What is the best Windows emulator for Mac?
No matter how much you love your Mac, there are times when we all need to occasionally run Windows. And to do that, you have a couple of choices. You can keep a Windows PC handy for the occasions when you need to access Windows. Or you can run Windows on your Mac using a tool, like BootCamp.
Some people need Windows for gaming or they need a specific professional app that is old and runs only on PC. Thanks to some neat software tools, you can run Windows on your Mac and there are several different options for doing it. We’ll cover the best of them here.
What is a Windows emulator?
The term emulation goes back to the days before the Mac started using Intel processors. In those days, because of the Mac’s PowerPC hardware, running Windows was much more complicated than it is now. Software had to emulate the Intel hardware in a PC in order to install the software.
Now that the Mac is based on Intel hardware (at least until the whole range moves to Apple Silicon), it’s much less of a challenge to run Windows. Software that allows you to install Windows is now more accurately referred to as virtualization software rather than emulation. But that’s a technical distinction we don’t need to worry about too much. For our purposes, emulation and virtualisation amount to the same thing.
Best Mac Windows emulators
If you need a solution that doesn’t cost anything other than the license for Windows, this is it. Every Intel Mac ships with Boot Camp which allows you to partition your startup disk and install Windows on the Boot Camp partition.
Boot Camp’s main advantage, other than cost, is speed. In Boot Camp, you don’t run Windows on top of macOS, so it uses less RAM and fewer processor cycles than other solutions. However, you need to reboot your Mac every time you want to switch between Mac and Windows.
Reason to use: It’s pre-installed on your Mac.
This is one of the most popular ways to run Windows on a Mac. And like the other tools here, you can install not just Windows, but almost any OS you like. Its main benefit is that it is easy to set up and use and allows you to easily share files and hardware resources like a printer between Mac and Windows.
Parallels is updated every year and the current update runs on Big Sur, even though Apple has made lots of changes under the hood on Big Sur to support Apple Silicon-based Macs. It’s also available in several different versions which support different numbers of users.

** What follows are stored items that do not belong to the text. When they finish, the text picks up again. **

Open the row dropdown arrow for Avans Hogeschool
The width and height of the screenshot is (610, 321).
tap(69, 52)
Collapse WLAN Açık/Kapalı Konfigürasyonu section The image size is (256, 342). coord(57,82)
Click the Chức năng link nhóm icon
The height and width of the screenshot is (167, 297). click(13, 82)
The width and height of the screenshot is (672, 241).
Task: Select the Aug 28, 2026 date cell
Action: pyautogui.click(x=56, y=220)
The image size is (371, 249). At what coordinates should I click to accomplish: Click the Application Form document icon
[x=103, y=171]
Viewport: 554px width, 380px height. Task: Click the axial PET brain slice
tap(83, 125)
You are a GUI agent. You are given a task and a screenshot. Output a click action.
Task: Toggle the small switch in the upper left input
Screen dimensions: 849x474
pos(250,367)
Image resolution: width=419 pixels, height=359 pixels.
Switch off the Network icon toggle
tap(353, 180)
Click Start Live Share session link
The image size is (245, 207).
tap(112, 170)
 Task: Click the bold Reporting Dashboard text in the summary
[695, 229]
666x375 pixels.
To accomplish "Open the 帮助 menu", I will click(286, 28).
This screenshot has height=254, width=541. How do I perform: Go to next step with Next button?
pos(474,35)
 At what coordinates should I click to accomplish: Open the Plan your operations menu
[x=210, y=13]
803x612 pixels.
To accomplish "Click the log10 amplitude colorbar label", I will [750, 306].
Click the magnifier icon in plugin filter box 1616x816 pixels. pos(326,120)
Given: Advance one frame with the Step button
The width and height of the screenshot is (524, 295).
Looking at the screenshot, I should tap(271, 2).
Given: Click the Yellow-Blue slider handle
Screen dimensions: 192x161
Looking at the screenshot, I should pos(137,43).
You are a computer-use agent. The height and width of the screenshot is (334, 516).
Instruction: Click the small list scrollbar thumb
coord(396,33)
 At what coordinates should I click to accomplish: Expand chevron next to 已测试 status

Reason to use: Works fast, no need to reboot.
VMWare Fusion doesn’t get updated as often as Parallels Desktop. However, it shares many of its features. You can run it full-screen so that your Mac looks like a Windows PC. Or you can run it in a window so that the whole Windows interface runs like a Mac app. The third option, which Parallels Desktop also shares, allows you to run individual Windows apps alongside Mac apps while keeping Windows itself hidden.
The latest version of Fusion supports Dark Mode and Sidecar, as well as the MacBook Pro’s Touch Bar.
Reason to use: You can run more types of operating systems other than Windows.
Virtual Box is an open-source tool. That means it's free to use for individuals, but it also means that it’s much less polished than either Parallels Desktop or VMWare Fusion. You also don’t get the kind of support or help during set-up that you do with those apps.
If you’re comfortable setting it up yourself and don’t need help, and you’re not bothered about features like Sidecar support or other extras, then Virtual Box could be a good choice for you.
Reason to use: It’s free.
The first thing to say about Wine is that if you’re running macOS Catalina or later, forget about it. The official version of Wine won’t run on Catalina as it’s not a 64-bit app. There are unofficial ‘forks’ of Wine that allow you to run 64-bit Windows apps on Catalina and later, but nothing official.
The second thing to say is that Wine is an acronym for ‘Wine is not an emulator’. So why include it here? Because it does much the same thing as an emulator. It allows you to run Windows apps on your Mac. However, it doesn’t run Windows itself, so you don’t need a Windows license to use it or install Windows on it. Like Virtual Box, Wine is open source and free to download and use. But you’ll need to do your own research to find any help or support you need.
Reasons to use: When you need a particular Windows app.
Crossover for Mac
CrossOver is a version, or fork, of Wine made by CodeWeavers. It’s not free, but it has been tested to ensure compatibility with a wide range of Windows apps. There is also a version available that comes with telephone support.
Reasons to use: Supports Many popular apps and games.
There are lots of different options for running Windows applications on your Mac, from Boot Camp, which almost turns your Mac into a PC, to Wine which doesn’t even need a copy of Windows.
The best solution for you depends on how much money you want to spend and how confident you are in setting up and running emulation or virtualization software. Whichever tool you choose, you should give your Mac a clean up first, to make plenty of room for Windows and the applications you want to use.